___ Extracted information ___

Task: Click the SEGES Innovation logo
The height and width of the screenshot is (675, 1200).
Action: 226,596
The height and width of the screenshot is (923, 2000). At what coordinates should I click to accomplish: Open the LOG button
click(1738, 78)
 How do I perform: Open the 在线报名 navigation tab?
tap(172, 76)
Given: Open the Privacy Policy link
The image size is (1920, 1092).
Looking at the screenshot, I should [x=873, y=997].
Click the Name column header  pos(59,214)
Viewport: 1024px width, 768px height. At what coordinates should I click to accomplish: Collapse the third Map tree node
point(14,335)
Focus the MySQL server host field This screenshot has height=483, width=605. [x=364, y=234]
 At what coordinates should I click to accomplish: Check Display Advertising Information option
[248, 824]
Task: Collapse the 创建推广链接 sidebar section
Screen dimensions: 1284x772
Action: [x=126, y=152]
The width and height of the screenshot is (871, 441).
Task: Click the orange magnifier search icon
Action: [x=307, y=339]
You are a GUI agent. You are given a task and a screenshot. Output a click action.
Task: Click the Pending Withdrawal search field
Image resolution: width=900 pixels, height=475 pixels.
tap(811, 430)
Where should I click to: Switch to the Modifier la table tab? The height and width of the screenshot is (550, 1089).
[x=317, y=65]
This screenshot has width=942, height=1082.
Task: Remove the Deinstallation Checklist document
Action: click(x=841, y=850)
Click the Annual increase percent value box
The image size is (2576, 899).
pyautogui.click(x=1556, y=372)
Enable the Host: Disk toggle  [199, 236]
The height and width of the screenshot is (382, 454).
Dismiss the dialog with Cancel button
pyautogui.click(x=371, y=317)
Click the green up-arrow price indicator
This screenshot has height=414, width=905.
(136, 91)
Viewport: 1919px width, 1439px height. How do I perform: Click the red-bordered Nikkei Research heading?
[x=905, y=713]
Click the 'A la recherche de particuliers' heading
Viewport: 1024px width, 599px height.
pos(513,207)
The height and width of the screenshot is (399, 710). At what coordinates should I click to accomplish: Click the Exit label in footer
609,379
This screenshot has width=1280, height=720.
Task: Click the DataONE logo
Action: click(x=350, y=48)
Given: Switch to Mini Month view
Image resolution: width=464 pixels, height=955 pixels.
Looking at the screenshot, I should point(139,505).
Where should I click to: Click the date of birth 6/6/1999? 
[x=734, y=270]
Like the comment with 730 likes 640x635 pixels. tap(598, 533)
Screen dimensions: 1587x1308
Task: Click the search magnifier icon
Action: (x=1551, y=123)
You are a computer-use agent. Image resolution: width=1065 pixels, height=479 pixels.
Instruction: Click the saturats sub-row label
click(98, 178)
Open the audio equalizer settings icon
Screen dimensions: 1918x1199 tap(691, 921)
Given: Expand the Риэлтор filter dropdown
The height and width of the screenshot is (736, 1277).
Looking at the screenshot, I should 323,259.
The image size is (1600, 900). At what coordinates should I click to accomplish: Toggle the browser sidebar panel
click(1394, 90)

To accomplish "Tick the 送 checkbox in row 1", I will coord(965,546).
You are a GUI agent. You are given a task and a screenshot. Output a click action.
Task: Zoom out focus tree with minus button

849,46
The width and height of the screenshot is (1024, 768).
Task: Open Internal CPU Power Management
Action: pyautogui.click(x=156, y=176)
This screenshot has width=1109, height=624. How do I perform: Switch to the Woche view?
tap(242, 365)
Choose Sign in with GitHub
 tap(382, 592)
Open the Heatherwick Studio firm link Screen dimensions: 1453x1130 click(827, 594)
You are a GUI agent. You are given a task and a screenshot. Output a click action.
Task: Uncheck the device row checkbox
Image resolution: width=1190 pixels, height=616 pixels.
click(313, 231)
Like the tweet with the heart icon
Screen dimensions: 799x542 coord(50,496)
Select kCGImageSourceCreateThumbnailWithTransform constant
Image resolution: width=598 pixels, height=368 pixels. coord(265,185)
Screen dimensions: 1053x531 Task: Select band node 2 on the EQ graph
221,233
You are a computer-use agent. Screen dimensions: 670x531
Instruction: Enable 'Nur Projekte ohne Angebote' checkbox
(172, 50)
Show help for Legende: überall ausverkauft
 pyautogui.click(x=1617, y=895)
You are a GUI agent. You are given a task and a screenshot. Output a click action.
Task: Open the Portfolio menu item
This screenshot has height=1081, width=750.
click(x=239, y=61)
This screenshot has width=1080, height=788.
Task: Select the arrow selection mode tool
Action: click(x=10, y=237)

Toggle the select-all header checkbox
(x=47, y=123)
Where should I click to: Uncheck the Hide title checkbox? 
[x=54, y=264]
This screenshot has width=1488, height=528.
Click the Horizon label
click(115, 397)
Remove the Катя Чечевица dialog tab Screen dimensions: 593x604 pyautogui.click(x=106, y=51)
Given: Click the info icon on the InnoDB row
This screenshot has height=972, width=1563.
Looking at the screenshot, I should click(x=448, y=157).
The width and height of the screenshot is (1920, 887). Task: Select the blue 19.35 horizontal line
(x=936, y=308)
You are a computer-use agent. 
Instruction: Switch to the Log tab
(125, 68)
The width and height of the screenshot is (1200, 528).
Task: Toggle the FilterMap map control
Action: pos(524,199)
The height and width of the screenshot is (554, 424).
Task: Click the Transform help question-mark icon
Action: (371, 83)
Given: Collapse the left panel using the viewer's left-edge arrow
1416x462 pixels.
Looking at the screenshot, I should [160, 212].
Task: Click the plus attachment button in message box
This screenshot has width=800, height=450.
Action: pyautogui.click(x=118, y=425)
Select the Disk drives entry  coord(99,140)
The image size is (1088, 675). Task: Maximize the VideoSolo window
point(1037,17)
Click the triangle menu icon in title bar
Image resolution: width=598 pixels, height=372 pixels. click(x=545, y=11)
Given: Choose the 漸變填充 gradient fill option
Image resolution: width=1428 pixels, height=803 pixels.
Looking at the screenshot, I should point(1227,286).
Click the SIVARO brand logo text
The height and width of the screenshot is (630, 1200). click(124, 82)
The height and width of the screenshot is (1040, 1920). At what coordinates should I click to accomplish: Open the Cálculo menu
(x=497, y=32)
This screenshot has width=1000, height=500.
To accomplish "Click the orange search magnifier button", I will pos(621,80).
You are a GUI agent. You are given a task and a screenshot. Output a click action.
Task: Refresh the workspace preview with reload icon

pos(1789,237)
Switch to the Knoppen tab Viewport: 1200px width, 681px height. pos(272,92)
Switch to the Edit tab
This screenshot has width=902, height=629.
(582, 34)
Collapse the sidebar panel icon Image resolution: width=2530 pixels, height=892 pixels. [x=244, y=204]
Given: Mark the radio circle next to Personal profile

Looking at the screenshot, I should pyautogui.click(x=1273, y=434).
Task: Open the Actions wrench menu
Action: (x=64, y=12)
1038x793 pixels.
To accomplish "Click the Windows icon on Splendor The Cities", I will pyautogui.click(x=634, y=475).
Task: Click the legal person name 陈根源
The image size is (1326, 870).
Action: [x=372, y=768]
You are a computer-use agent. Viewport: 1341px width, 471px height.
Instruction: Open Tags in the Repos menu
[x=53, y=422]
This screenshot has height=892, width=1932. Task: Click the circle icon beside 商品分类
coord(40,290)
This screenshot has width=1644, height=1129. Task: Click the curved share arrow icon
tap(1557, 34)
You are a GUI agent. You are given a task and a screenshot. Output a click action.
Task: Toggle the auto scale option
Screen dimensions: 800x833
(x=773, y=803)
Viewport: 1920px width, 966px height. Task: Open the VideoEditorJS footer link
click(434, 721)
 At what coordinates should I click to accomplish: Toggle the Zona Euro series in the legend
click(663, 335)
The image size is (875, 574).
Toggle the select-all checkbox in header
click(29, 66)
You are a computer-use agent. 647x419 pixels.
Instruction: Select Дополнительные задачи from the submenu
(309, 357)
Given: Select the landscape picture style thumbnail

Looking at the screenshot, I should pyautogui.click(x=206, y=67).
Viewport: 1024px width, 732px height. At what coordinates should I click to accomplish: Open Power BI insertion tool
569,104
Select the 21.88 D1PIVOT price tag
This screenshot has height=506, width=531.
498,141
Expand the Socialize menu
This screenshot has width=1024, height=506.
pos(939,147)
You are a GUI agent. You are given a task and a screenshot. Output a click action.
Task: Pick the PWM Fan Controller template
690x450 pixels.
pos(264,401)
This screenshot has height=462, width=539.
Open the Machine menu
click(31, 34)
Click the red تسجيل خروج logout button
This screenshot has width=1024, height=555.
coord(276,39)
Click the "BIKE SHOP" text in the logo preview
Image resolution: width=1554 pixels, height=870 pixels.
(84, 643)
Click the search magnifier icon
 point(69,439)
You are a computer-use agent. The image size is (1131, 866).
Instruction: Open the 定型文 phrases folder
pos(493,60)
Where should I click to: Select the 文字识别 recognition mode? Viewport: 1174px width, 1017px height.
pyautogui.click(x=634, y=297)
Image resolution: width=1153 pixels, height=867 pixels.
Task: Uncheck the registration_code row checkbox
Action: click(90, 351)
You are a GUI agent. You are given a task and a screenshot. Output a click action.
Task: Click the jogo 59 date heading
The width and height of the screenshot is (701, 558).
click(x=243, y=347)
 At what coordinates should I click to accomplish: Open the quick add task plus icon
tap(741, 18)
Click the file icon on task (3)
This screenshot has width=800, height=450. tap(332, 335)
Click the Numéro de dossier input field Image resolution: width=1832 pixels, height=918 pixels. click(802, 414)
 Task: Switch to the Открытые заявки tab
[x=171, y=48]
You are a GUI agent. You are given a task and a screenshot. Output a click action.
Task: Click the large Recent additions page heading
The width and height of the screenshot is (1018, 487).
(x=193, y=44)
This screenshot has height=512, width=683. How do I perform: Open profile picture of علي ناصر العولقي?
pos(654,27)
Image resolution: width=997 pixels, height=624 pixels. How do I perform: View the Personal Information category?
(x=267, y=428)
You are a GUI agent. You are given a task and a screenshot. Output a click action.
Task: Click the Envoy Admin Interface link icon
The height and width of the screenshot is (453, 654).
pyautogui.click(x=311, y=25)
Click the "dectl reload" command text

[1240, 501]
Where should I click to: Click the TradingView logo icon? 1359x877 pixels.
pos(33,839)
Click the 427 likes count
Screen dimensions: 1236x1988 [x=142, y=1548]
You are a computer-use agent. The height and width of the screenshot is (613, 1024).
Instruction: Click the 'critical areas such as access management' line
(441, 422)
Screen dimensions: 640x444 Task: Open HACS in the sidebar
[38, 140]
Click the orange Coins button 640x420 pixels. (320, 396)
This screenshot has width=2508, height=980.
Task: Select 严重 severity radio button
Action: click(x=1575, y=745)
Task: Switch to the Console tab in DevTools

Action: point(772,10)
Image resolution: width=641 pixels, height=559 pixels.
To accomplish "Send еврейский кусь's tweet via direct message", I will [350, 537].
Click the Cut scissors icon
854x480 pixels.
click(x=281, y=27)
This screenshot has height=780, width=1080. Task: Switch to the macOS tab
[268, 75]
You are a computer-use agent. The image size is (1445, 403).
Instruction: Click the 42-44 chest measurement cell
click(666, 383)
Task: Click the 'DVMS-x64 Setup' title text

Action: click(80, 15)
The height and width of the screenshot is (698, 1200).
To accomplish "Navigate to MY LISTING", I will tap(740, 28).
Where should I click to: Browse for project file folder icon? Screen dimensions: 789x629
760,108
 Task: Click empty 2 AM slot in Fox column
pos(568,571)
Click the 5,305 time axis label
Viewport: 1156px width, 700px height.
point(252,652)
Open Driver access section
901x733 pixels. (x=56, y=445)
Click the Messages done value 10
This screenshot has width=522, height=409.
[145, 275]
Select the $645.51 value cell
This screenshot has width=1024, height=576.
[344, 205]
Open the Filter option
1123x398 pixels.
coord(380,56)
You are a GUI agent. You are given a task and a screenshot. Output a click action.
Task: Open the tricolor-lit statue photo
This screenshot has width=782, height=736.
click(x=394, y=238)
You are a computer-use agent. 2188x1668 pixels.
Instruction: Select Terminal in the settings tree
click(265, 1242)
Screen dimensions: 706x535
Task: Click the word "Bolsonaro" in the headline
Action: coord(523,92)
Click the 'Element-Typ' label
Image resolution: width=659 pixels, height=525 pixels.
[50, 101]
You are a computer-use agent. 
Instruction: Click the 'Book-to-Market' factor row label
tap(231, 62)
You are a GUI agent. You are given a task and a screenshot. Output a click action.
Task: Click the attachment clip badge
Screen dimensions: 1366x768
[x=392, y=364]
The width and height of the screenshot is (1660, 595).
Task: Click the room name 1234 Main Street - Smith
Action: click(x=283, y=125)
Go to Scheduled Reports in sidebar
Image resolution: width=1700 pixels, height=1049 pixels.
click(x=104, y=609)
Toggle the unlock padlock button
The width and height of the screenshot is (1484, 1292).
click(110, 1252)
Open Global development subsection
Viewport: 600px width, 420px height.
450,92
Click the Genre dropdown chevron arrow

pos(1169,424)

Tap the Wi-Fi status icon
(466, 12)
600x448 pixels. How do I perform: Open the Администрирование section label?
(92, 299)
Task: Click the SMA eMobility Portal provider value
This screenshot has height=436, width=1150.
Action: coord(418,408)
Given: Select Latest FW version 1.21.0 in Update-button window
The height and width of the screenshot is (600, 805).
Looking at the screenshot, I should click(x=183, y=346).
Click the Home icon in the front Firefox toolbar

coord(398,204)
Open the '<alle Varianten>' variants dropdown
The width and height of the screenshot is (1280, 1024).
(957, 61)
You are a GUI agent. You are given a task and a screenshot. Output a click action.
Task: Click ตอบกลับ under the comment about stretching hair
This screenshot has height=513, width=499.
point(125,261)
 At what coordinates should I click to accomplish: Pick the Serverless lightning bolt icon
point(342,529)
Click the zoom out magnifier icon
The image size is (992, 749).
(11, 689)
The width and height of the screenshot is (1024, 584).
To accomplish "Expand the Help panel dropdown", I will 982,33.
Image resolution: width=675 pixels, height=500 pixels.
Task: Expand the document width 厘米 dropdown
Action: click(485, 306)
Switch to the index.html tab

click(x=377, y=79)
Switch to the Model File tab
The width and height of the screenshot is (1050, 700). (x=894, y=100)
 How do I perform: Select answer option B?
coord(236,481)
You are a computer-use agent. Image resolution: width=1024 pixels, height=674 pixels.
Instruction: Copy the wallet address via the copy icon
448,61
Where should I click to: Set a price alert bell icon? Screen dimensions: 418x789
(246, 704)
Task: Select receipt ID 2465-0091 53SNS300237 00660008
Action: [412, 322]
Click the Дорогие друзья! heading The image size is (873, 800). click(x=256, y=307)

___

## Assigned task
Find all the lines with "attachment" in the data and copy them.

## Result of this task
Task: Click the plus attachment button in message box
Task: Click the attachment clip badge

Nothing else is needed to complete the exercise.